Muitos de nós somos como Paulo. É inconcebível que Jesus seja Deus. É inconcebível que a mensagem cristã seja “a” verdade. É inconcebível que Deus nos ame ao ponto de proporcionar uma solução para cada um de nós que não exige nada em troca, a não ser a fé. A graça de Deus, por não exigir nada em troca, desafia a tendência humana para negociar todas as coisas. É desconcertante. E maravilhosa como lhe chamou John Newton.
Por muito inconcebível que a graça nos pareça talvez ela também comece a parecer-nos fascinante e fonte de esperança. Talvez a nossa mente não consiga compreender o alcance do acto gracioso de Deus, mas podemos aceitá-lo no nosso coração, pela fé. Essa aceitação marca o primeiro passo da caminhada cristã. O primeiro passo numa caminhada que visa a nossa transformação para sermos pessoas novas, com a nossa identidade restaurada. Pessoas mais parecidas com Jesus, o nosso mestre, o nosso exemplo, o nosso Rei.

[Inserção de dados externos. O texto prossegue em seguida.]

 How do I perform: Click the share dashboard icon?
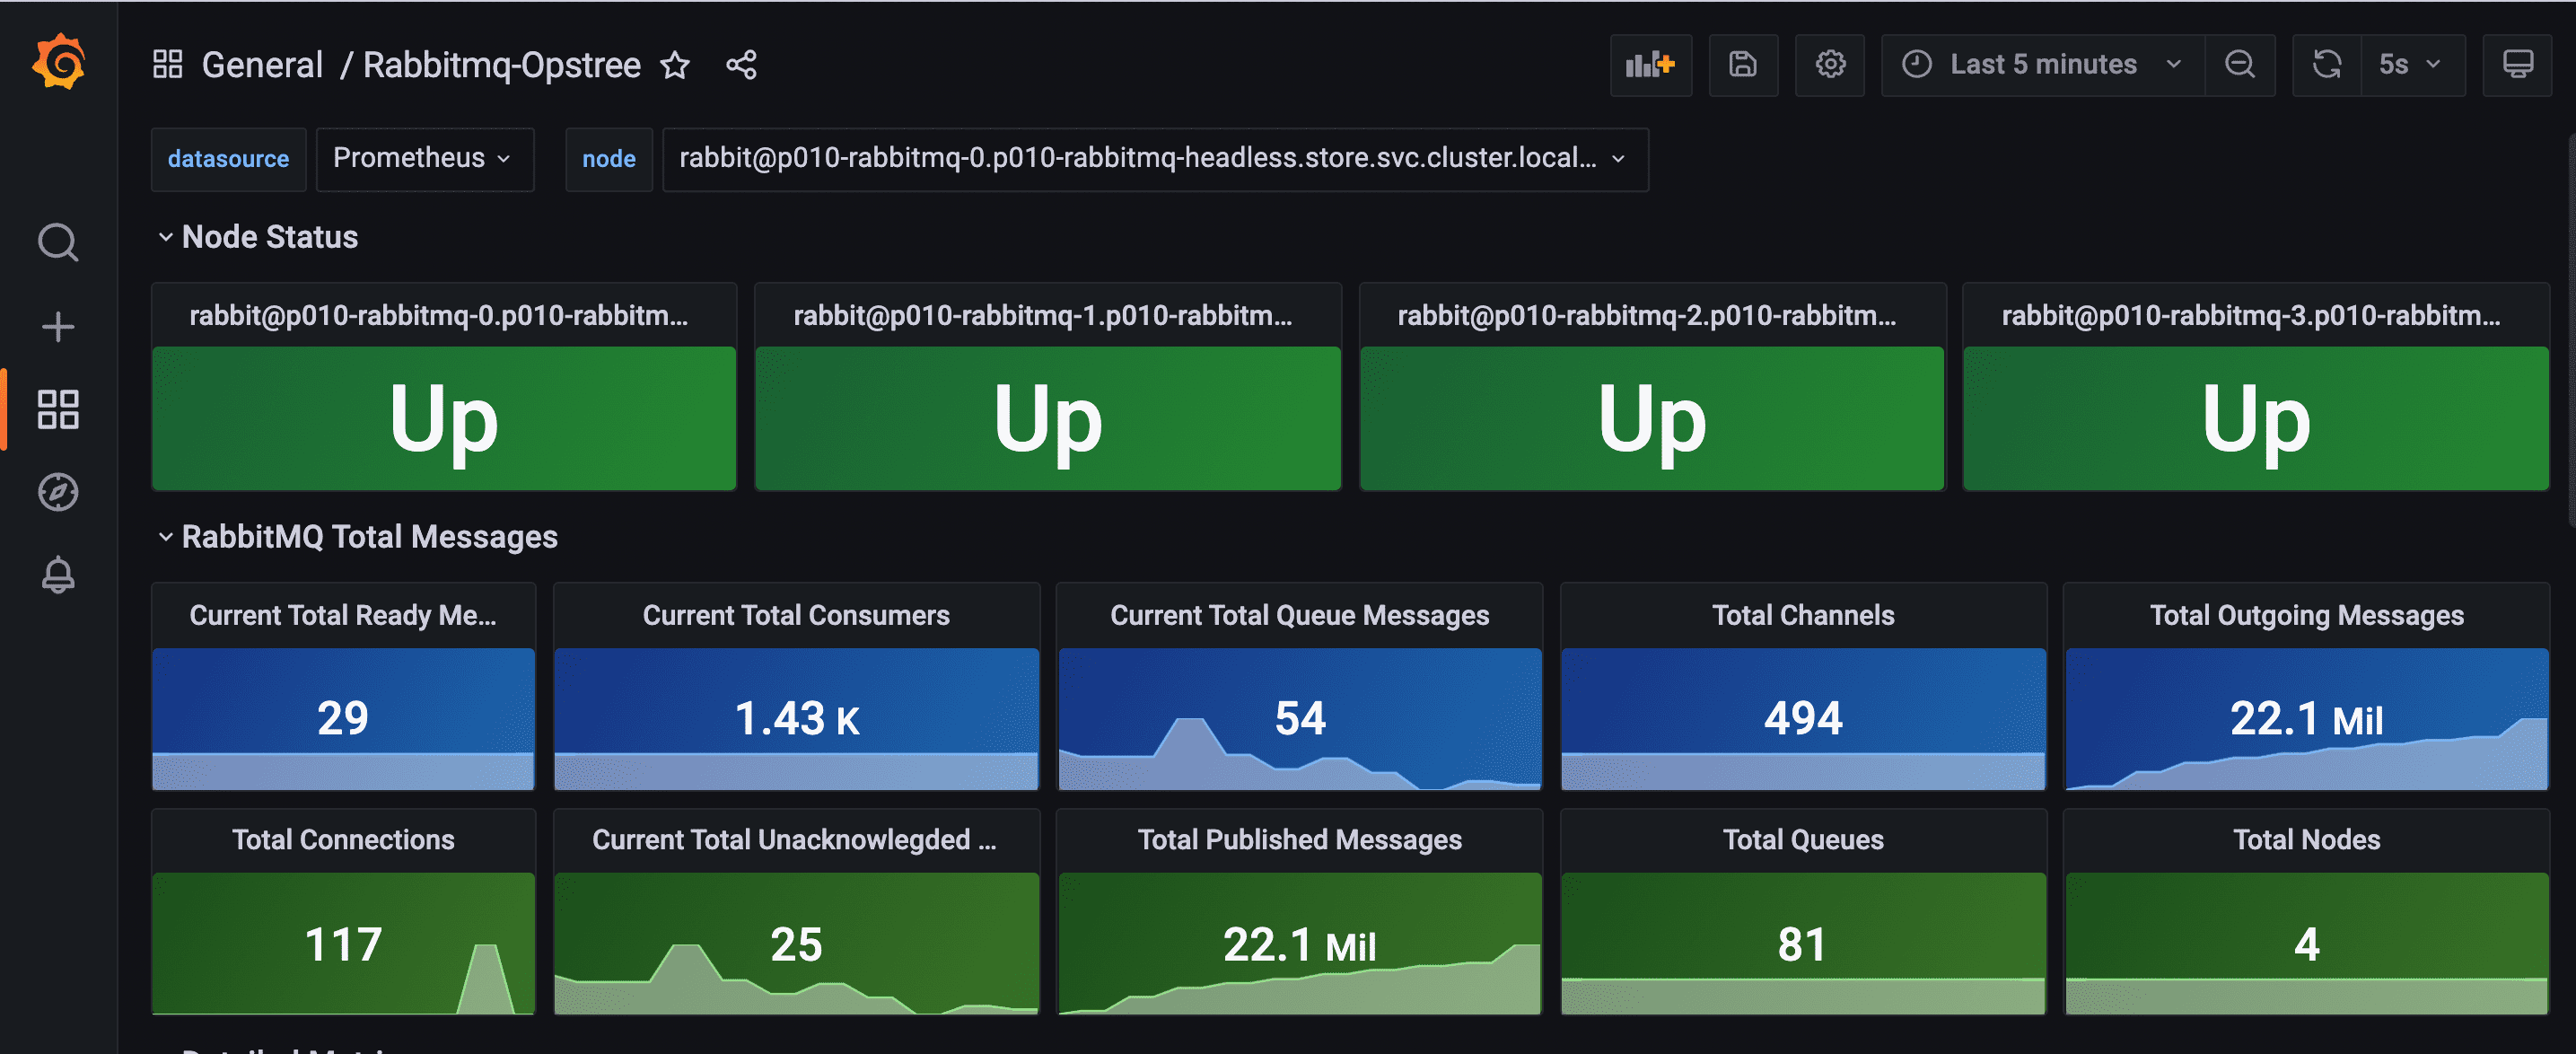[741, 65]
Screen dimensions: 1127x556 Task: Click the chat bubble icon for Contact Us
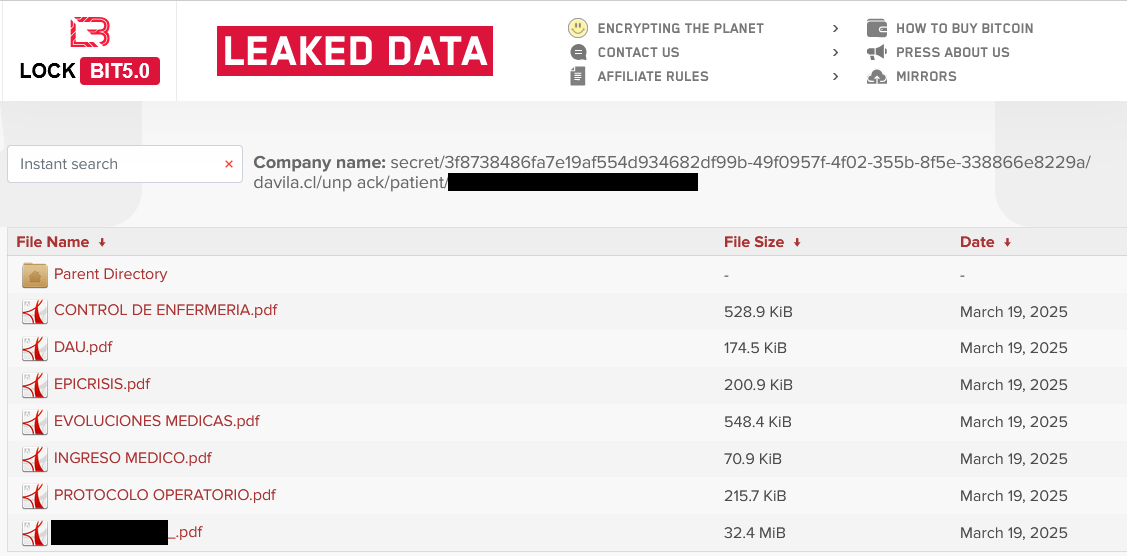577,52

[1] Chamo-lhe humanismo no seu pior porque creio que o humanismo, num sentido mais lato, tem um lado bom e totalmente compatível com o cristianismo: a valorização do homem e da sua liberdade, bem como o princípio da igualdade.
[2] Para sermos rigorosos devemos substituir a expressão “o que o cristianismo tem para oferecer” pela expressão “o que Deus tem para oferecer através de Jesus Cristo”. O cristianismo em si mesmo não tem nada para oferecer. O cristianismo deve ser encarado como um movimento de seguidores de Jesus Cristo e não como uma filosofia, ideologia ou mesmo religião alternativas.